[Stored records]

◆ ◆ ◆

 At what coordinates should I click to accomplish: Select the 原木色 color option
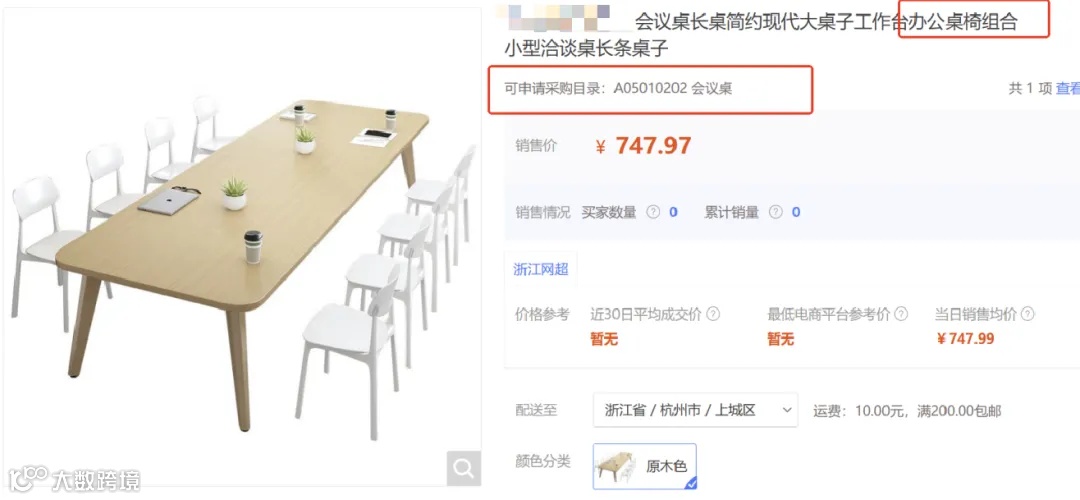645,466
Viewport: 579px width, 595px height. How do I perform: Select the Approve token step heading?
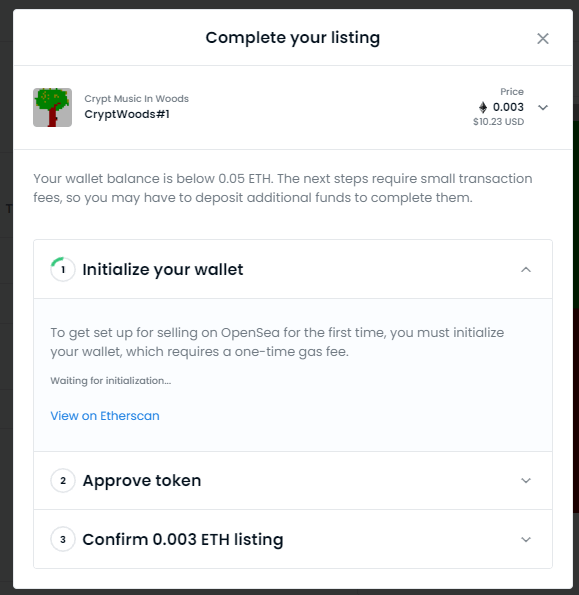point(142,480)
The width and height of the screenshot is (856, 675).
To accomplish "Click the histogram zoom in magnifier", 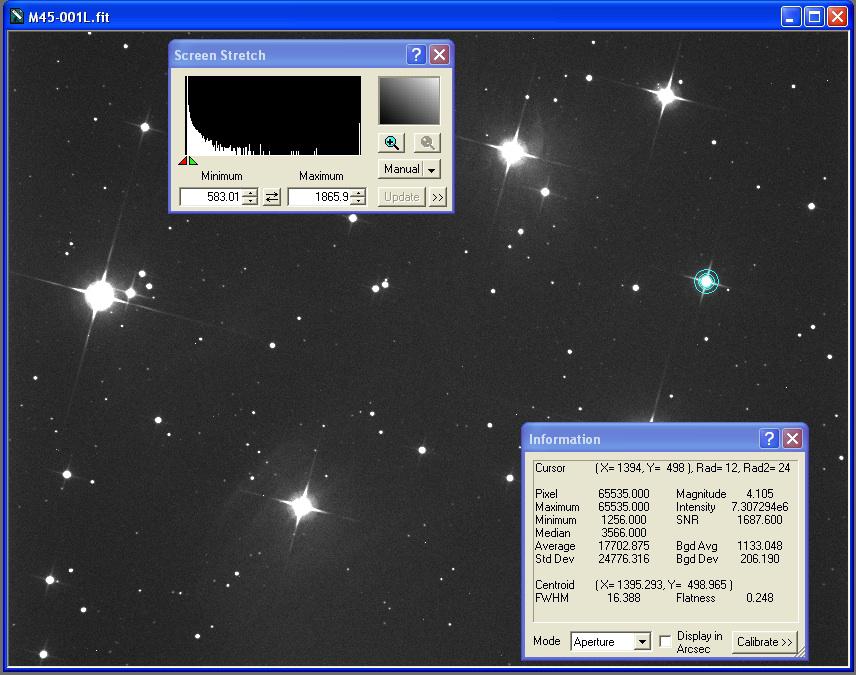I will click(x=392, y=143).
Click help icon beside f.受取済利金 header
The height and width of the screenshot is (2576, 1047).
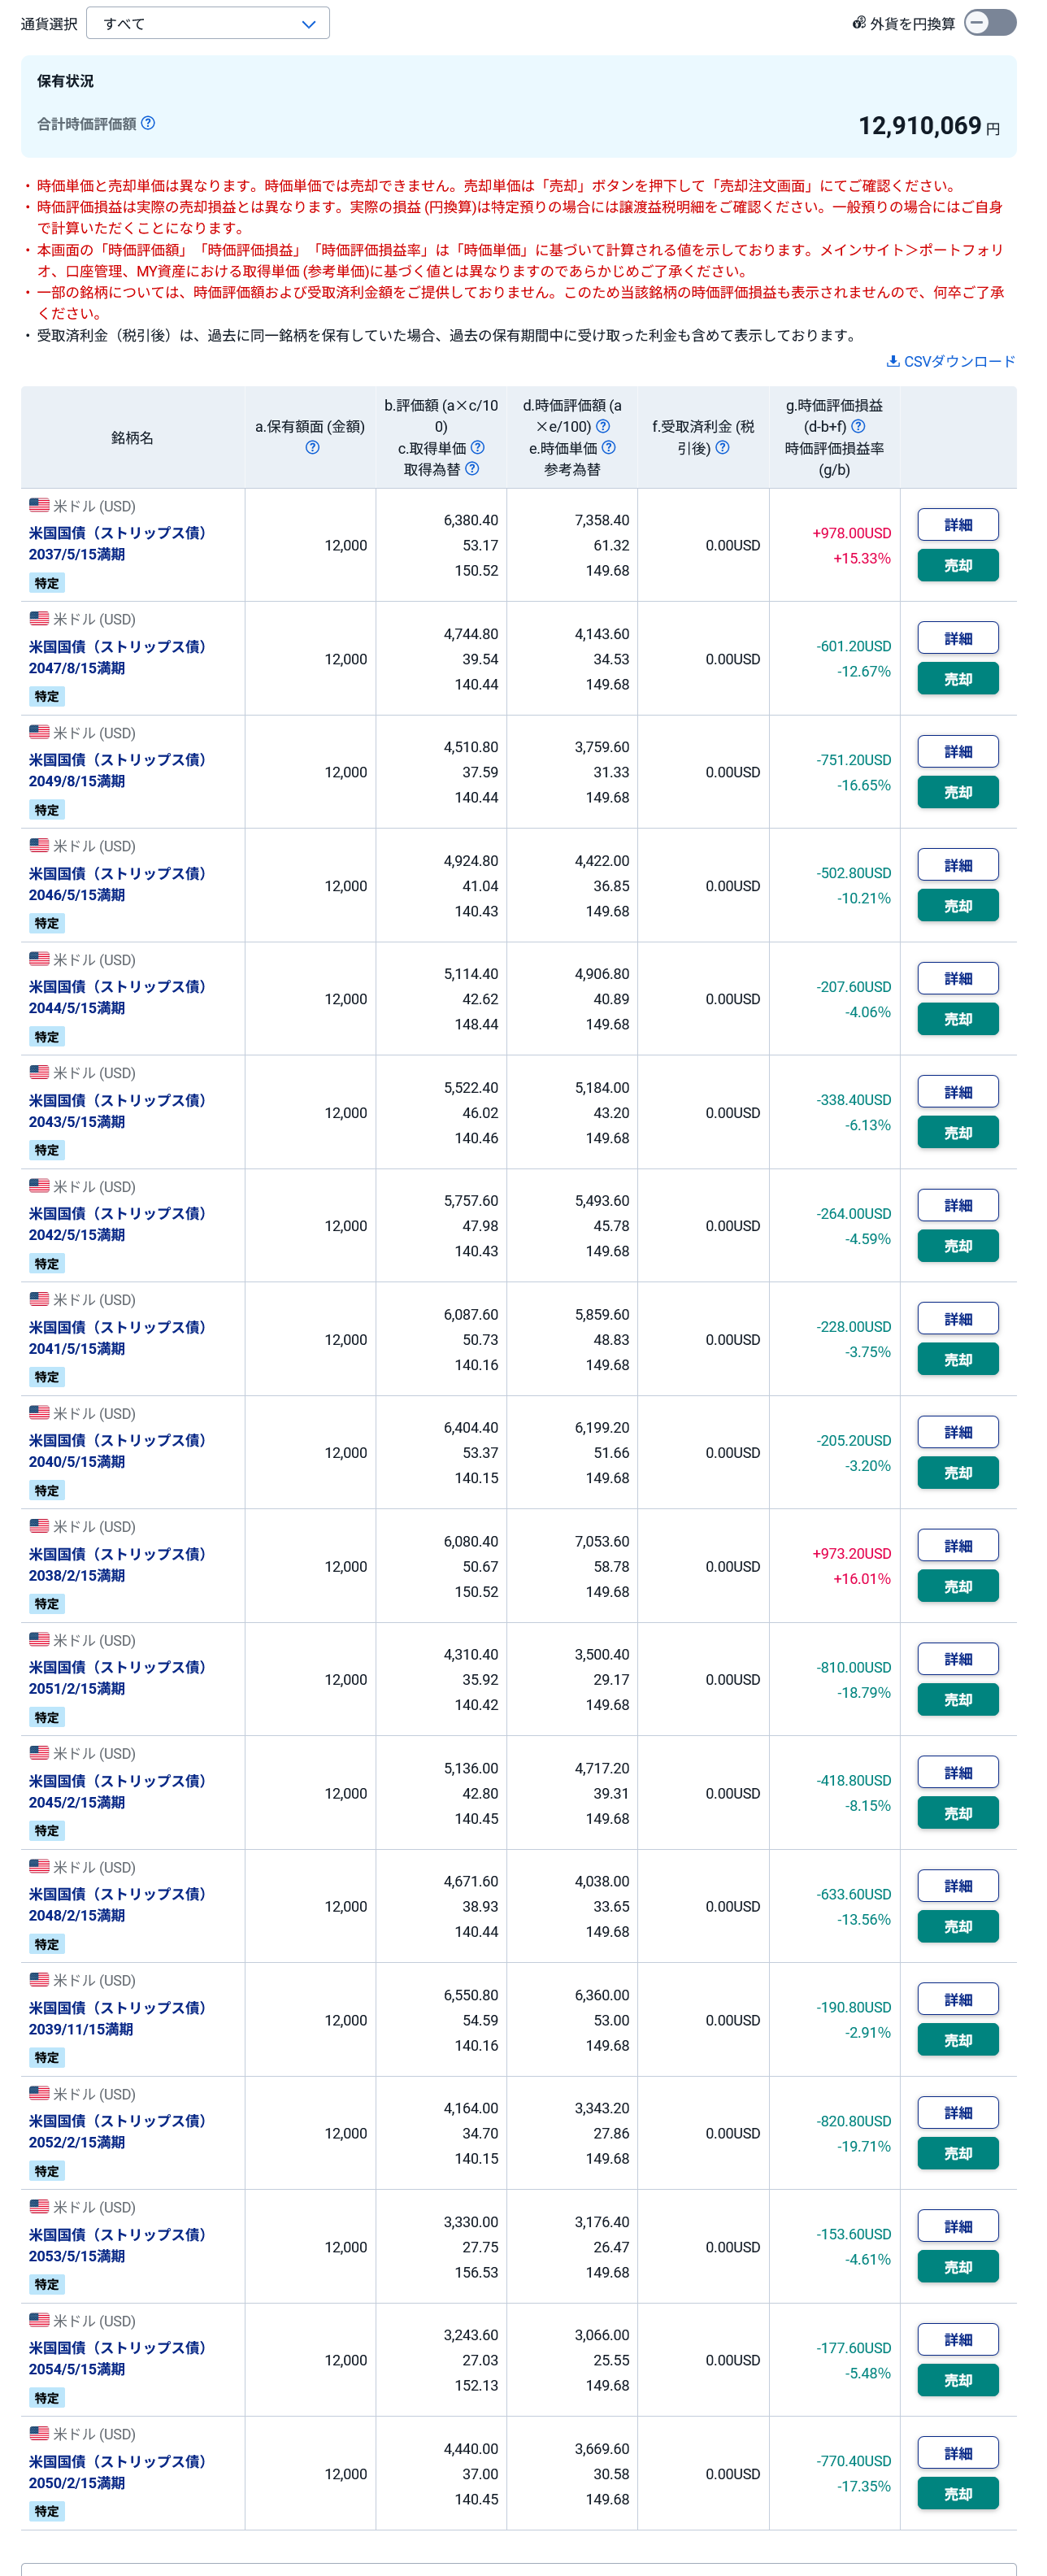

◆ ◆ ◆

• [Prompt]
Return only the number of lines in the entries that contain the string "screenshot".

• [Your response]
2